▶ _Given exercise_: Copy the lines of the listing below verbatim, from its first line through the line containing "Increase indect is".

Source records
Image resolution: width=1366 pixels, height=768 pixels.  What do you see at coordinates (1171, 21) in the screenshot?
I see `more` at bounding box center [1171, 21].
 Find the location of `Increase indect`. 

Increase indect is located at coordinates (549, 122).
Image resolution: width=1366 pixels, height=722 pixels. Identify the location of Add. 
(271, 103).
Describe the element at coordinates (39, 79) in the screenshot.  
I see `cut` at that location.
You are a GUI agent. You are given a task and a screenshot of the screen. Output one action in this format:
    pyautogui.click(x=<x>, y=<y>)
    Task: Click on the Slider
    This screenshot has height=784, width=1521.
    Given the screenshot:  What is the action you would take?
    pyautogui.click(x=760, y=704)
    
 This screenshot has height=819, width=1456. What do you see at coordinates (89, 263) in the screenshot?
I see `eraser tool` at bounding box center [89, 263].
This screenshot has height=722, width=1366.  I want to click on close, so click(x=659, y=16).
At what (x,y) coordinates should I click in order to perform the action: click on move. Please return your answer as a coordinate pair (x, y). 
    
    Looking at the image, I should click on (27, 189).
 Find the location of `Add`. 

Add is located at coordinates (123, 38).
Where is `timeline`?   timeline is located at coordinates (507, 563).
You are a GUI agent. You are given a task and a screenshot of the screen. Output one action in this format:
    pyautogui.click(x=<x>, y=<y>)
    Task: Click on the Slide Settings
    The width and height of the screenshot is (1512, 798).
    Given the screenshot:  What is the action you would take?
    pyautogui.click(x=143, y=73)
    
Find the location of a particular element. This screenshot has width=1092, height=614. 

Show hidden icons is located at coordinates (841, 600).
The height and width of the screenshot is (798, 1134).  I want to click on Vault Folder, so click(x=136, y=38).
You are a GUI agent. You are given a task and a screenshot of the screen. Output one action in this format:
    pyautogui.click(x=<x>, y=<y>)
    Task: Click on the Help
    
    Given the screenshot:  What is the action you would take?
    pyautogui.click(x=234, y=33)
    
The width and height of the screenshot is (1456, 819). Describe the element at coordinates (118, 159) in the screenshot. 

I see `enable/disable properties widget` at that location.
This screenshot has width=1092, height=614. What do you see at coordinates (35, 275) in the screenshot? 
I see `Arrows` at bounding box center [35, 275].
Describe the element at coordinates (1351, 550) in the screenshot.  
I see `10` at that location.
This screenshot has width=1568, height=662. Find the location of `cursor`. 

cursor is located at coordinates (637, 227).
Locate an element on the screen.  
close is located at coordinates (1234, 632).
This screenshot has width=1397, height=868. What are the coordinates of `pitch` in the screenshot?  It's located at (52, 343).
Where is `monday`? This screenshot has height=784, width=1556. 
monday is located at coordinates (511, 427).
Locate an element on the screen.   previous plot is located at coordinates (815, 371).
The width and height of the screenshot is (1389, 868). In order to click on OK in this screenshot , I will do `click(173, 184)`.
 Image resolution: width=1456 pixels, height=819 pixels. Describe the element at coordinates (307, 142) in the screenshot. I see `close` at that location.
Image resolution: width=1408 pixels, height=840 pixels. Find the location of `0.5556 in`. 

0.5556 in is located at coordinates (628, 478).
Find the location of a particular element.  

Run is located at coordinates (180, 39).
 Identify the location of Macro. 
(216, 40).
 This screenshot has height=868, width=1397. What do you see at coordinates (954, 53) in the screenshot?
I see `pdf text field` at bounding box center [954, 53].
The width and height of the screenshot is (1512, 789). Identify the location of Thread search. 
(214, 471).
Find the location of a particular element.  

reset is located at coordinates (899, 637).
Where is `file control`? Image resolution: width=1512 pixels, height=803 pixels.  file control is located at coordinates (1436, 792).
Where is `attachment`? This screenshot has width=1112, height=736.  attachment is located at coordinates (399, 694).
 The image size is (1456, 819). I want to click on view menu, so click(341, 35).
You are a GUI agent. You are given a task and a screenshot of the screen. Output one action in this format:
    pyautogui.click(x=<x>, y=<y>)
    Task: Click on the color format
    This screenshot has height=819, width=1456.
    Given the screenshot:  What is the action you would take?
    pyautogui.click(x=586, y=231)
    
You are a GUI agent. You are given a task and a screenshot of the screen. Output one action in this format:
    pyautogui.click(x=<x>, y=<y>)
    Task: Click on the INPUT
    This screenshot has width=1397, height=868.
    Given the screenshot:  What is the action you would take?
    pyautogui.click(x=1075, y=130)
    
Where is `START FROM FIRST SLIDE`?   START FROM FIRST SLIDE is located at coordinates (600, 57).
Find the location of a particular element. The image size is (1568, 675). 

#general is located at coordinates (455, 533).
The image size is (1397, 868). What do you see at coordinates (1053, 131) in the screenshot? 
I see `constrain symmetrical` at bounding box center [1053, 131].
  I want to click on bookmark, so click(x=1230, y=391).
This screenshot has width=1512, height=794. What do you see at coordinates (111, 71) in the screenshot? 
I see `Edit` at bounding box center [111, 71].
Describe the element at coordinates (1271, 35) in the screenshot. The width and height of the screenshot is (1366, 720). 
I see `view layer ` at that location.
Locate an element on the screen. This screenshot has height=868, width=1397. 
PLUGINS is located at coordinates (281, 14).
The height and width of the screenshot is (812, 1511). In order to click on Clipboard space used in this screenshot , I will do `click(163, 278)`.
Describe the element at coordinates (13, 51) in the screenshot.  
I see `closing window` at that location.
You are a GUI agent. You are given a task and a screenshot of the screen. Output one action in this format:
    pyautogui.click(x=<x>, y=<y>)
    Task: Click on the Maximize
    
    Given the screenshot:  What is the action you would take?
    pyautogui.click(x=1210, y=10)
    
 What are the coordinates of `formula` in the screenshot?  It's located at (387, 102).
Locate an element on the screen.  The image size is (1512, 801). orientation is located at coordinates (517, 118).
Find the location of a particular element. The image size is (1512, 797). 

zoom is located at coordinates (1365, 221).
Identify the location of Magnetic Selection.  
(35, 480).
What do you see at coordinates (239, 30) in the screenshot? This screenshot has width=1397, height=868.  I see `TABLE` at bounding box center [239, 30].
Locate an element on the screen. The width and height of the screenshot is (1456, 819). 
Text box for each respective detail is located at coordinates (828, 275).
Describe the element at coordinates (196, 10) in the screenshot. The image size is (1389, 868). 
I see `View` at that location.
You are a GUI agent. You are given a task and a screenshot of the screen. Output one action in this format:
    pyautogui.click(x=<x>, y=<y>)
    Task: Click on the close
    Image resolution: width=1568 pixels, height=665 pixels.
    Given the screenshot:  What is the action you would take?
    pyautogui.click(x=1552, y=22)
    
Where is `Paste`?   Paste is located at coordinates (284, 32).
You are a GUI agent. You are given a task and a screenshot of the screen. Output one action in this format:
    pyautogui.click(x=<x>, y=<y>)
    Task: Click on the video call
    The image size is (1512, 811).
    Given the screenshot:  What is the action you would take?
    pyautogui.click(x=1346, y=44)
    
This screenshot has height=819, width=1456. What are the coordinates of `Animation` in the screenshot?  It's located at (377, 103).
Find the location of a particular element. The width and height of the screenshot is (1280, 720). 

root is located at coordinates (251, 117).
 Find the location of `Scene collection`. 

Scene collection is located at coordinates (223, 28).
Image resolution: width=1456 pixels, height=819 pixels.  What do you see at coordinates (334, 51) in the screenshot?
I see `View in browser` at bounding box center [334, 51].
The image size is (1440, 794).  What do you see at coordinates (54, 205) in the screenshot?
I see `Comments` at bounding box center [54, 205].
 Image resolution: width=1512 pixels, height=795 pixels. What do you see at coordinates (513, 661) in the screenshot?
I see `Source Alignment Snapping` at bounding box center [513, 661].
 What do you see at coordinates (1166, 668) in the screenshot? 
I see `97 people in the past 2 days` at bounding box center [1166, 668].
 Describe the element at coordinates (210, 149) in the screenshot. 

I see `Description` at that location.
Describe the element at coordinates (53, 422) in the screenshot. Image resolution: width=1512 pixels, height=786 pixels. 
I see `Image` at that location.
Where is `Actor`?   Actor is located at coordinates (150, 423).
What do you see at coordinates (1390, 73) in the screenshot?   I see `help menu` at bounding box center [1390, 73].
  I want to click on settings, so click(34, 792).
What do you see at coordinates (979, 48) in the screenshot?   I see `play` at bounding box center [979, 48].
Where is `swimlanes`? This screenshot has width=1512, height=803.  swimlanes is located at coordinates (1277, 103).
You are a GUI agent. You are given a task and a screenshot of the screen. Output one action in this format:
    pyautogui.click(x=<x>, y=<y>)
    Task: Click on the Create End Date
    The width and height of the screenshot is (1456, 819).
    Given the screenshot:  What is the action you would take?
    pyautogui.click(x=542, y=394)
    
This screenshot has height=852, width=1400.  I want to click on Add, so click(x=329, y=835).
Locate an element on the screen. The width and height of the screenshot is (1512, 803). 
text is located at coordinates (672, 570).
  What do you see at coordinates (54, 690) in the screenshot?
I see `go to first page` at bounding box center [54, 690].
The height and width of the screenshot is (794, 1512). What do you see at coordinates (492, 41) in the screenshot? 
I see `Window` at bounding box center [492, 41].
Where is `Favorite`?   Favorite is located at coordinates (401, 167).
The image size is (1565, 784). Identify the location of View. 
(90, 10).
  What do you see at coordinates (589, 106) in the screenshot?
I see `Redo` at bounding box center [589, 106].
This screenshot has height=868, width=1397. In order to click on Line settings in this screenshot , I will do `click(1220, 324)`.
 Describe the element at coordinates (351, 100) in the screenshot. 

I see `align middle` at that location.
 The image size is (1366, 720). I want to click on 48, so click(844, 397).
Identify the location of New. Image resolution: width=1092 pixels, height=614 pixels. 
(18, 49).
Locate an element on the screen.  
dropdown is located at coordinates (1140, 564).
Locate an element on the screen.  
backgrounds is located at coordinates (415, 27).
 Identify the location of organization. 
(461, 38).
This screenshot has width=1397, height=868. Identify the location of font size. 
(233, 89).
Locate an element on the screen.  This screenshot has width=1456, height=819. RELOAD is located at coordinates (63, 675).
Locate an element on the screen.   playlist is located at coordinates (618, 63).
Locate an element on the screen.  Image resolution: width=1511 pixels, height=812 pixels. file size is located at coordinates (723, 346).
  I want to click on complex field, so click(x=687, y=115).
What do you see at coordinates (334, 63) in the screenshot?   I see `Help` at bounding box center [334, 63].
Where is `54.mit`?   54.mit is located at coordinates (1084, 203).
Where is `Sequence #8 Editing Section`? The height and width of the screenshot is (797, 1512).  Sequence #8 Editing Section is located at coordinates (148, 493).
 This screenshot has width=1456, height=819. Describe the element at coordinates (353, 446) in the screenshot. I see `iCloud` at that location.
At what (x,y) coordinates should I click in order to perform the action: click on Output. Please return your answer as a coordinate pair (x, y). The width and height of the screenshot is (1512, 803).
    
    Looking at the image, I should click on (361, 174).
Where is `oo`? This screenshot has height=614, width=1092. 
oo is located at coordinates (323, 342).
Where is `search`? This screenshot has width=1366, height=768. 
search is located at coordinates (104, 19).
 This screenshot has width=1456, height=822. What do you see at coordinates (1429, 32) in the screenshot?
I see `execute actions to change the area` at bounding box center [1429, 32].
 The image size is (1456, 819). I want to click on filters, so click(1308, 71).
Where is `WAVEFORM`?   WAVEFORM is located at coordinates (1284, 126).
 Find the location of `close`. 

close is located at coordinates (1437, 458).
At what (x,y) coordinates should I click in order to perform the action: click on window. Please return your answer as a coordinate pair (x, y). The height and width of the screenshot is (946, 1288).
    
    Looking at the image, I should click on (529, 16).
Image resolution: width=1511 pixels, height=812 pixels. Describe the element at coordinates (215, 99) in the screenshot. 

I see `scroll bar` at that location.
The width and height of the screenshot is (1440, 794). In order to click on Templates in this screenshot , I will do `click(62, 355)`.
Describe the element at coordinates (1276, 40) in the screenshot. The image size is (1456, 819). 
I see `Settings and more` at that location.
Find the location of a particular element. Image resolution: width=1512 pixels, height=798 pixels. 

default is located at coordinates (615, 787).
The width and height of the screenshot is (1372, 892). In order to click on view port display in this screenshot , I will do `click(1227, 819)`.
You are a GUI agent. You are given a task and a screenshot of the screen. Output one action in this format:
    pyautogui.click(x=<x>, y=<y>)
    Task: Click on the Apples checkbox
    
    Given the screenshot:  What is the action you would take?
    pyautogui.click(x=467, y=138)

▶ _Solution to this problem_:
Image resolution: width=1366 pixels, height=768 pixels.  What do you see at coordinates (1171, 21) in the screenshot?
I see `more` at bounding box center [1171, 21].
 Find the location of `Increase indect`. 

Increase indect is located at coordinates (549, 122).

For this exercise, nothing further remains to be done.